Set task:
Can you reproduce the entire listing below, line for line, without changing a single character?

--- BEGIN ---

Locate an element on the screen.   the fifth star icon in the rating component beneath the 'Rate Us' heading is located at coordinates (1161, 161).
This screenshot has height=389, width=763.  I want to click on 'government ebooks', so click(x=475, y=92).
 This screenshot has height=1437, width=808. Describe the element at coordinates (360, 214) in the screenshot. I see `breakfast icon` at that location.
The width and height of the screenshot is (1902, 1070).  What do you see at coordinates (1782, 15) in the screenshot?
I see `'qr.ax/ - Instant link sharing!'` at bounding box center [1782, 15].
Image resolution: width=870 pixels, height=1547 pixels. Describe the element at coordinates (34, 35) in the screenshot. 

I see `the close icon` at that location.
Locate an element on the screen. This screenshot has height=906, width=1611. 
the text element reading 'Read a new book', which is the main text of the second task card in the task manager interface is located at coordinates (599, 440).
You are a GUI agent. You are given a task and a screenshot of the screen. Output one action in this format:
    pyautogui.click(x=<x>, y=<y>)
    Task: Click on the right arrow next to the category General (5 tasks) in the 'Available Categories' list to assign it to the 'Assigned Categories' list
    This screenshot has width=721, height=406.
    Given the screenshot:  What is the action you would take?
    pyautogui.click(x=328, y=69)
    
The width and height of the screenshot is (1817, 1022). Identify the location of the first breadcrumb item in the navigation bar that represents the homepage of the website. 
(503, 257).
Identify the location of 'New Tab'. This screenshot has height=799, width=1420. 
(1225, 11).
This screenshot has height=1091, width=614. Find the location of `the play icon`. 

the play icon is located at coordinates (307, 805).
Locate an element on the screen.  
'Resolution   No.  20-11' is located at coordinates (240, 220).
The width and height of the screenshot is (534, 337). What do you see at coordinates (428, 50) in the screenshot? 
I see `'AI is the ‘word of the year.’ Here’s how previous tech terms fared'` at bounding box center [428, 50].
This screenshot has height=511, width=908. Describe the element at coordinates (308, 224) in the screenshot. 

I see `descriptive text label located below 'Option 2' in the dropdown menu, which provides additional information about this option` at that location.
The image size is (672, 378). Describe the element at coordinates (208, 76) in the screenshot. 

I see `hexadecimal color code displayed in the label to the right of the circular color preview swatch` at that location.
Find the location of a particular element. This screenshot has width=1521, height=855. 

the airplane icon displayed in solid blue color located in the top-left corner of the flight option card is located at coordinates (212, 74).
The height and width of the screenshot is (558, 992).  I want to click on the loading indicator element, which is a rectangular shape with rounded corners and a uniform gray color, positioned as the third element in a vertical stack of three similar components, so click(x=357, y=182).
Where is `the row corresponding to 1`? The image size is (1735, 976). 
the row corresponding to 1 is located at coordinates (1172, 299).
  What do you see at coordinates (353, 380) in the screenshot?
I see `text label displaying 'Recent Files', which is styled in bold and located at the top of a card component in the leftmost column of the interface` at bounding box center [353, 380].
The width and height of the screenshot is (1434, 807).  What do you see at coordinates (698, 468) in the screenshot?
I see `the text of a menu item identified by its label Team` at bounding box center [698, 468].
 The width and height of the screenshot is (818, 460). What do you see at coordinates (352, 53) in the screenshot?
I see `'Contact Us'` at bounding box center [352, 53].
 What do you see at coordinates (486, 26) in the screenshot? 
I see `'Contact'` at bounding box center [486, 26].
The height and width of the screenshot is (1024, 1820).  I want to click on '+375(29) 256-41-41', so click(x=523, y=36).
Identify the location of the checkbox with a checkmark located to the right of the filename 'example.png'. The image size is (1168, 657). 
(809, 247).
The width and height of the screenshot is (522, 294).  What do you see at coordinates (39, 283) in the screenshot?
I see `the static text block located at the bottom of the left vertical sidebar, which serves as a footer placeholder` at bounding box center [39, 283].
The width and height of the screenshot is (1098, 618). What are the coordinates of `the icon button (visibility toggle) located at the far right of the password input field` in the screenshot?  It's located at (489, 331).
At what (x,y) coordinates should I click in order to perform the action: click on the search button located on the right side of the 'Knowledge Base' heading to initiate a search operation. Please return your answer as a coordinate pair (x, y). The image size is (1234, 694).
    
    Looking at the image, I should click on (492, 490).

--- END ---

Task response:
Locate an element on the screen.   the fifth star icon in the rating component beneath the 'Rate Us' heading is located at coordinates (1161, 161).
This screenshot has height=389, width=763.  I want to click on 'government ebooks', so click(x=475, y=92).
 This screenshot has height=1437, width=808. Describe the element at coordinates (360, 214) in the screenshot. I see `breakfast icon` at that location.
The width and height of the screenshot is (1902, 1070).  What do you see at coordinates (1782, 15) in the screenshot?
I see `'qr.ax/ - Instant link sharing!'` at bounding box center [1782, 15].
Image resolution: width=870 pixels, height=1547 pixels. Describe the element at coordinates (34, 35) in the screenshot. 

I see `the close icon` at that location.
Locate an element on the screen. This screenshot has height=906, width=1611. 
the text element reading 'Read a new book', which is the main text of the second task card in the task manager interface is located at coordinates (599, 440).
You are a GUI agent. You are given a task and a screenshot of the screen. Output one action in this format:
    pyautogui.click(x=<x>, y=<y>)
    Task: Click on the right arrow next to the category General (5 tasks) in the 'Available Categories' list to assign it to the 'Assigned Categories' list
    This screenshot has width=721, height=406.
    Given the screenshot:  What is the action you would take?
    pyautogui.click(x=328, y=69)
    
The width and height of the screenshot is (1817, 1022). Identify the location of the first breadcrumb item in the navigation bar that represents the homepage of the website. 
(503, 257).
Identify the location of 'New Tab'. This screenshot has height=799, width=1420. 
(1225, 11).
This screenshot has height=1091, width=614. Find the location of `the play icon`. 

the play icon is located at coordinates (307, 805).
Locate an element on the screen.  
'Resolution   No.  20-11' is located at coordinates (240, 220).
The width and height of the screenshot is (534, 337). What do you see at coordinates (428, 50) in the screenshot? 
I see `'AI is the ‘word of the year.’ Here’s how previous tech terms fared'` at bounding box center [428, 50].
This screenshot has height=511, width=908. Describe the element at coordinates (308, 224) in the screenshot. 

I see `descriptive text label located below 'Option 2' in the dropdown menu, which provides additional information about this option` at that location.
The image size is (672, 378). Describe the element at coordinates (208, 76) in the screenshot. 

I see `hexadecimal color code displayed in the label to the right of the circular color preview swatch` at that location.
Find the location of a particular element. This screenshot has width=1521, height=855. 

the airplane icon displayed in solid blue color located in the top-left corner of the flight option card is located at coordinates (212, 74).
The height and width of the screenshot is (558, 992).  I want to click on the loading indicator element, which is a rectangular shape with rounded corners and a uniform gray color, positioned as the third element in a vertical stack of three similar components, so click(x=357, y=182).
Where is `the row corresponding to 1`? The image size is (1735, 976). 
the row corresponding to 1 is located at coordinates (1172, 299).
  What do you see at coordinates (353, 380) in the screenshot?
I see `text label displaying 'Recent Files', which is styled in bold and located at the top of a card component in the leftmost column of the interface` at bounding box center [353, 380].
The width and height of the screenshot is (1434, 807).  What do you see at coordinates (698, 468) in the screenshot?
I see `the text of a menu item identified by its label Team` at bounding box center [698, 468].
 The width and height of the screenshot is (818, 460). What do you see at coordinates (352, 53) in the screenshot?
I see `'Contact Us'` at bounding box center [352, 53].
 What do you see at coordinates (486, 26) in the screenshot? 
I see `'Contact'` at bounding box center [486, 26].
The height and width of the screenshot is (1024, 1820).  I want to click on '+375(29) 256-41-41', so click(x=523, y=36).
Identify the location of the checkbox with a checkmark located to the right of the filename 'example.png'. The image size is (1168, 657). 
(809, 247).
The width and height of the screenshot is (522, 294).  What do you see at coordinates (39, 283) in the screenshot?
I see `the static text block located at the bottom of the left vertical sidebar, which serves as a footer placeholder` at bounding box center [39, 283].
The width and height of the screenshot is (1098, 618). What are the coordinates of `the icon button (visibility toggle) located at the far right of the password input field` in the screenshot?  It's located at (489, 331).
At what (x,y) coordinates should I click in order to perform the action: click on the search button located on the right side of the 'Knowledge Base' heading to initiate a search operation. Please return your answer as a coordinate pair (x, y). The image size is (1234, 694).
    
    Looking at the image, I should click on (492, 490).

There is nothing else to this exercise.